Only one stretch of the data below is wanted: the lines from the one with "Blog (94, 2532)" through the one with "Gå till startsidan (178, 245)", repeated exactly.

Records from a data source
···
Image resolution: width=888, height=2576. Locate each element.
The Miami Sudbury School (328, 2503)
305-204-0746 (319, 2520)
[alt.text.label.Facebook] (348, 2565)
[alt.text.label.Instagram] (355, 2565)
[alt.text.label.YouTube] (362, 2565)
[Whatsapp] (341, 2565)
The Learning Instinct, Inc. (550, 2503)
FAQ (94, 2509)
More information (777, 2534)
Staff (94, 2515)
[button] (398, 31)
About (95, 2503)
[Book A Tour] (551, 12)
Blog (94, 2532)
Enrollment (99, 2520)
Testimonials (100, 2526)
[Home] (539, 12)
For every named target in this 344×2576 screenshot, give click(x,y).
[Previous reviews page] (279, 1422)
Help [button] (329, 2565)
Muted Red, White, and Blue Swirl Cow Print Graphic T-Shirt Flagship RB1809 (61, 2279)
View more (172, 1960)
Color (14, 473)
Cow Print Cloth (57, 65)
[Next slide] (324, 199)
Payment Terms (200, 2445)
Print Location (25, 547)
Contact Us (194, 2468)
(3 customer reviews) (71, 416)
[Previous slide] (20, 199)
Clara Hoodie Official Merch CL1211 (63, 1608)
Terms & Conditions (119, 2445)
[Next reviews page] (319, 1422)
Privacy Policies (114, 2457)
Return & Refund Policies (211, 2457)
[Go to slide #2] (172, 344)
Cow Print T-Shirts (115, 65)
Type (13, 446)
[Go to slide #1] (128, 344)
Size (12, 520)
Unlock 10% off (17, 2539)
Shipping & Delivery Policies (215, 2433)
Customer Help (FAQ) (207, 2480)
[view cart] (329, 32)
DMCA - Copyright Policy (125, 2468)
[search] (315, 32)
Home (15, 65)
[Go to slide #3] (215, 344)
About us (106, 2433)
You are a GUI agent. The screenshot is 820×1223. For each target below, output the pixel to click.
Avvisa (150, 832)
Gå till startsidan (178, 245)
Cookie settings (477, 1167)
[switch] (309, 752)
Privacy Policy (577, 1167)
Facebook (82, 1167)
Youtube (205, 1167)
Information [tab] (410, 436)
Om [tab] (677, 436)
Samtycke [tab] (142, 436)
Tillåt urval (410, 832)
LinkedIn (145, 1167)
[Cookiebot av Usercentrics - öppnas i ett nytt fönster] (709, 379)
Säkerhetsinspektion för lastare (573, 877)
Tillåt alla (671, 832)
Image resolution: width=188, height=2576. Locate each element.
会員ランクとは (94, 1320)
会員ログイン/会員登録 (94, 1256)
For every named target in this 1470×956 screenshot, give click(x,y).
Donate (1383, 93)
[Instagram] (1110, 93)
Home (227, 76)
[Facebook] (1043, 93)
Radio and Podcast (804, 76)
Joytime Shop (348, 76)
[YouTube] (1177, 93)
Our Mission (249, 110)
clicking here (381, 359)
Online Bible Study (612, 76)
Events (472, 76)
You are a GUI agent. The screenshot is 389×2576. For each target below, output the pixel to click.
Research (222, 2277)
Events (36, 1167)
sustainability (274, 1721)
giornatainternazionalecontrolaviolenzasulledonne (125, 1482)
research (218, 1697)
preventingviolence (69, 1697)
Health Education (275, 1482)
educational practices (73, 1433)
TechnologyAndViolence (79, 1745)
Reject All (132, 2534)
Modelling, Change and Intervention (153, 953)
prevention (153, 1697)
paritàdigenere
···
▶ WORKED SOLUTION:
Blog (94, 2532)
Enrollment (99, 2520)
Testimonials (100, 2526)
[Home] (539, 12)
For every named target in this 344×2576 screenshot, give click(x,y).
[Previous reviews page] (279, 1422)
Help [button] (329, 2565)
Muted Red, White, and Blue Swirl Cow Print Graphic T-Shirt Flagship RB1809 (61, 2279)
View more (172, 1960)
Color (14, 473)
Cow Print Cloth (57, 65)
[Next slide] (324, 199)
Payment Terms (200, 2445)
Print Location (25, 547)
Contact Us (194, 2468)
(3 customer reviews) (71, 416)
[Previous slide] (20, 199)
Clara Hoodie Official Merch CL1211 (63, 1608)
Terms & Conditions (119, 2445)
[Next reviews page] (319, 1422)
Privacy Policies (114, 2457)
Return & Refund Policies (211, 2457)
[Go to slide #2] (172, 344)
Cow Print T-Shirts (115, 65)
Type (13, 446)
[Go to slide #1] (128, 344)
Size (12, 520)
Unlock 10% off (17, 2539)
Shipping & Delivery Policies (215, 2433)
Customer Help (FAQ) (207, 2480)
[view cart] (329, 32)
DMCA - Copyright Policy (125, 2468)
[search] (315, 32)
Home (15, 65)
[Go to slide #3] (215, 344)
About us (106, 2433)
You are a GUI agent. The screenshot is 820×1223. For each target below, output the pixel to click.
Avvisa (150, 832)
Gå till startsidan (178, 245)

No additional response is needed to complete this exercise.